He talks about returning to the Bronx:
According to the doctor, when I reach, “my fighting weight” about 145-150, he will allow me to go back to Yankee Stadium and finish the season. So my target date to be back is July 1. There is an All Star Game to be played at Yankee Stadium on July 15th and one of my goals is to be there and announce it. I did one years and years ago at Yankee Stadium but I can’t recall it. So now this would be something to remember. I do want to be there next year when we open a new Stadium. And I’d like to be the one who says, “Good Afternoon Ladies and Gentlemen…Welcome to the NEW…Yankee Stadium.”
From the way he talks, it sounds like Sheppard’s illness was more serious than anyone had really reported. I’m glad to hear that Bob’s on the mend, and I’m eagerly awaiting his return to Yankee Stadium. It’s just not the same without him.
The news on Wednesday surrounding Bob Sheppard’s health was sparse but promising. A few news outlets reported that Sheppard, while planning to miss Opening Day, would be back this season as soon as his health and wife allow it.

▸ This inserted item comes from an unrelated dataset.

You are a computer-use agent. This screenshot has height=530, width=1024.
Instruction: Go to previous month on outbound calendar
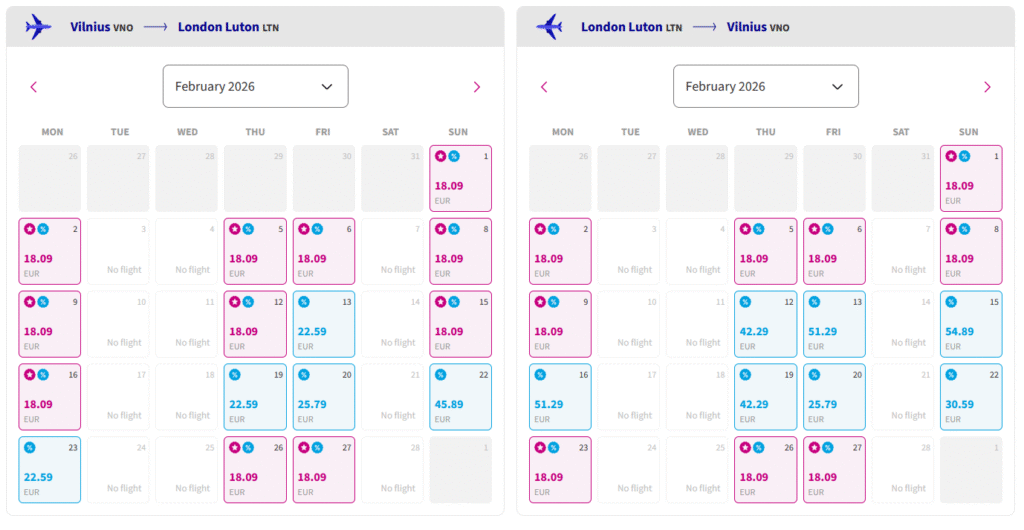point(34,87)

Well, George Vecsey of The Times went one step futher, and yesterday, he published an excellent column about the Voice of the Yankees. The lede is fantastic: Vecsey calls Sheppard’s house only to have Bob answer the phone. I would probably flip out if Bob Sheppard were to answer the phone in that very distinct voice.

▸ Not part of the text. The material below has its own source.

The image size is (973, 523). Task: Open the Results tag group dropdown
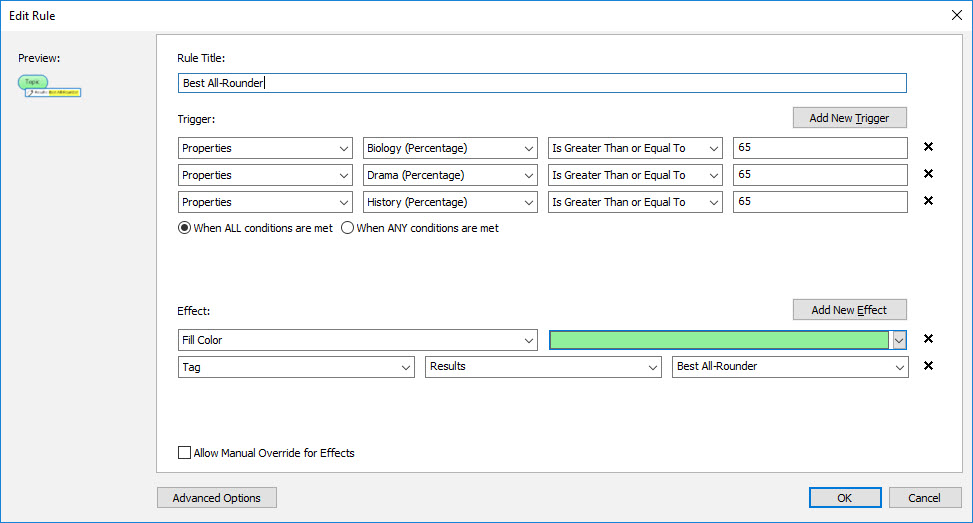[x=543, y=367]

Sheppard, Vecsey notes, was very sick last year. He couldn’t talk; he had to go the hopsital; and he eventually found himself down to 103 pounds. At 97 — Sheppard’s reported age — that is quite the health scare.
The Yankees say they believe Sheppard will return in July even though Bob’s aiming for June. The team may opt to keep him on the DL until the All Star Game just to make sure he’s healthy. As Vecsey writes, Bob Sheppard is Yankee Stadium:
Robert Leo Sheppard has been a highlight of any trip to the big ballyard in the Bronx since opening day, April 17, 1951, when he announced the name of Joe DiMaggio right after the youngster playing right field, Mickey Mantle. Roger or Reggie or Bernie might not hit a home run on any given day, but Sheppard would deliver the starting lineups, in a voice that would make everybody else in the joint sound like we were Archie or Edith Bunker speaking some other language…

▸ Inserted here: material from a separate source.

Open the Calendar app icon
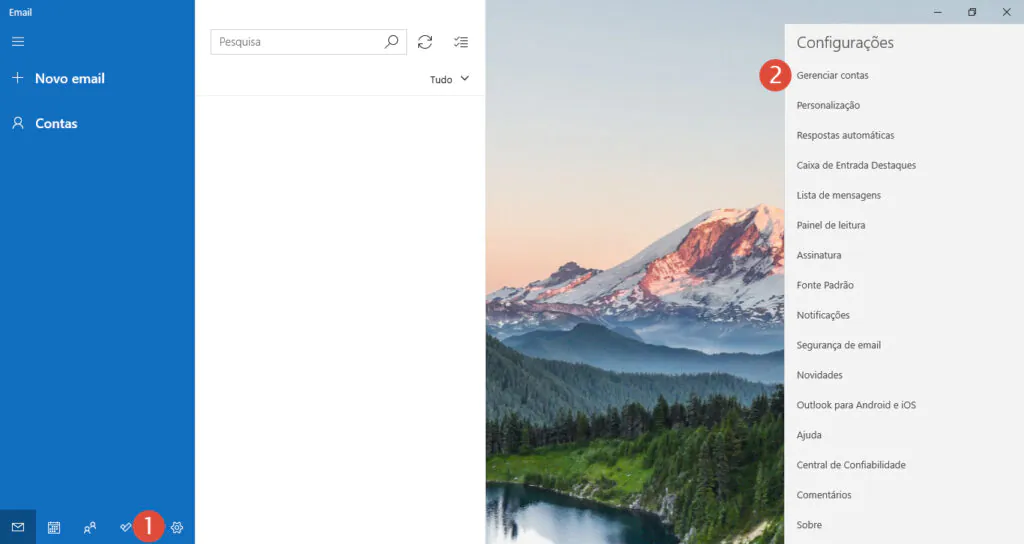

The players want to make the majors just to hear Sheppard announce their names. Reggie Jackson still hasn’t gotten over hearing Sheppard, on a busman’s holiday, do a guest inning in Anaheim, Calif., back in the late ’70s. Reggie, in the on-deck circle, nearly flipped, hearing that voice 3,000 miles from home.
Lonn Trost, the Yanks’ COO, summed it up best: “If there was a scale of importance, Bob would be at the top. We feel uncomfortable without Bob and we hope he is with us for another 118 years.”